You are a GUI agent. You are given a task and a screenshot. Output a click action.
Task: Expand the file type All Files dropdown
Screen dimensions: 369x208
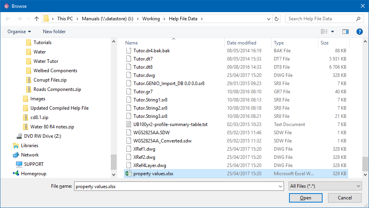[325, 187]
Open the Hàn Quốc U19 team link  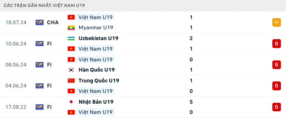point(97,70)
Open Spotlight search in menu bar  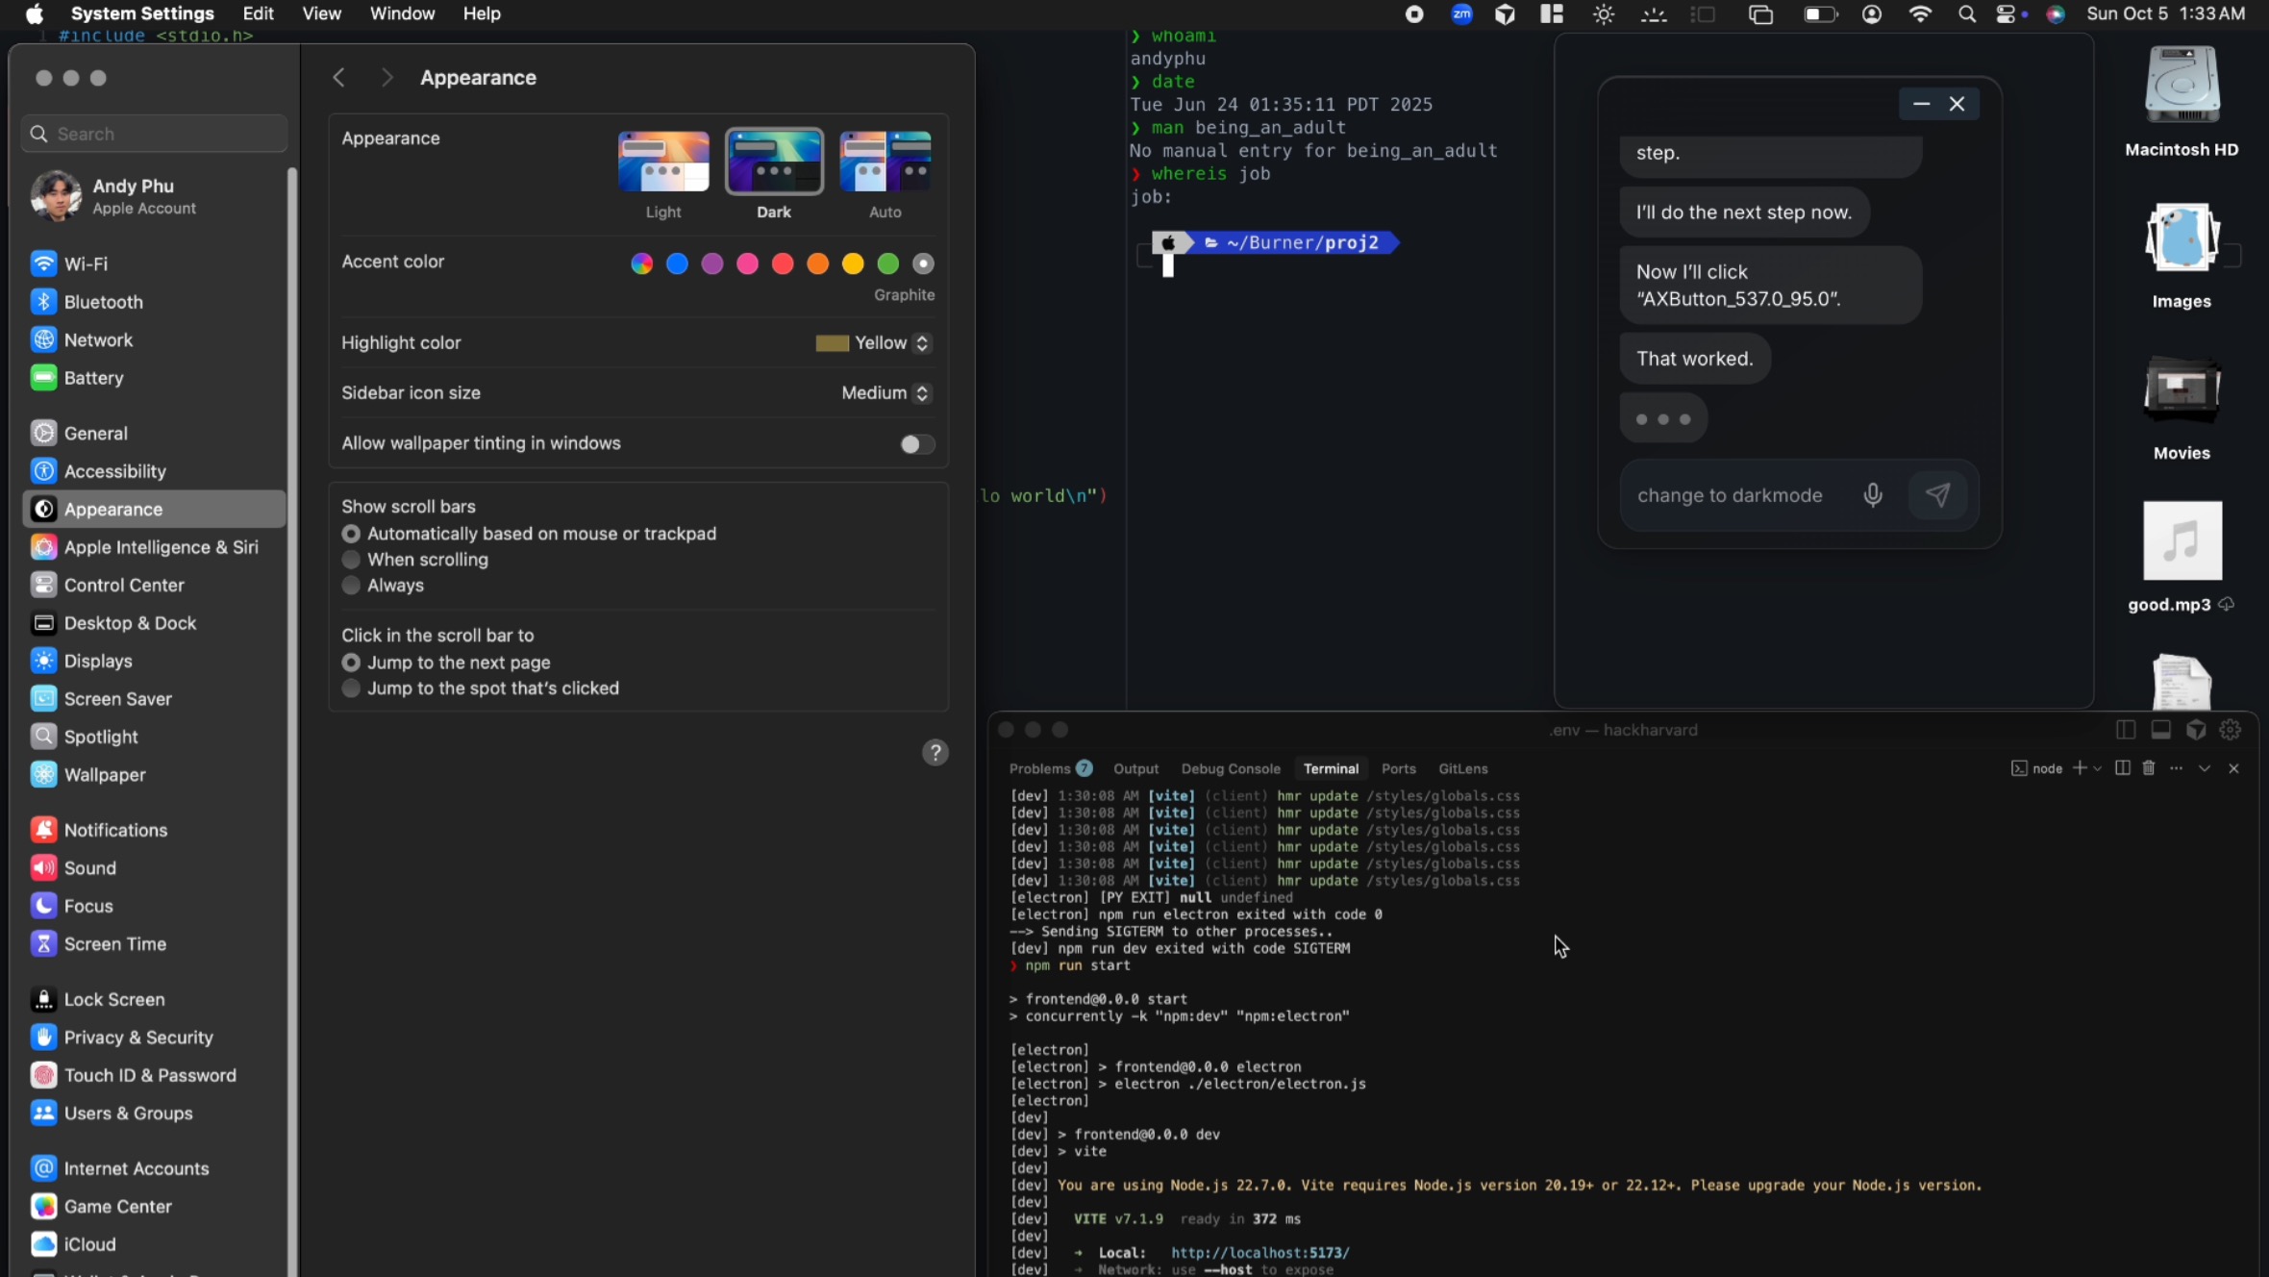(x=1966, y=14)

...

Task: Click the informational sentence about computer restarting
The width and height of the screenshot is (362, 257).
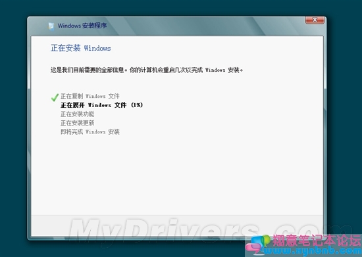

The task:
List every line of the items above that contains the word "screenshot".

Result of this task:
You are a GUI agent. You are given a task and a screenshot. Output a click action.
The width and height of the screenshot is (362, 257).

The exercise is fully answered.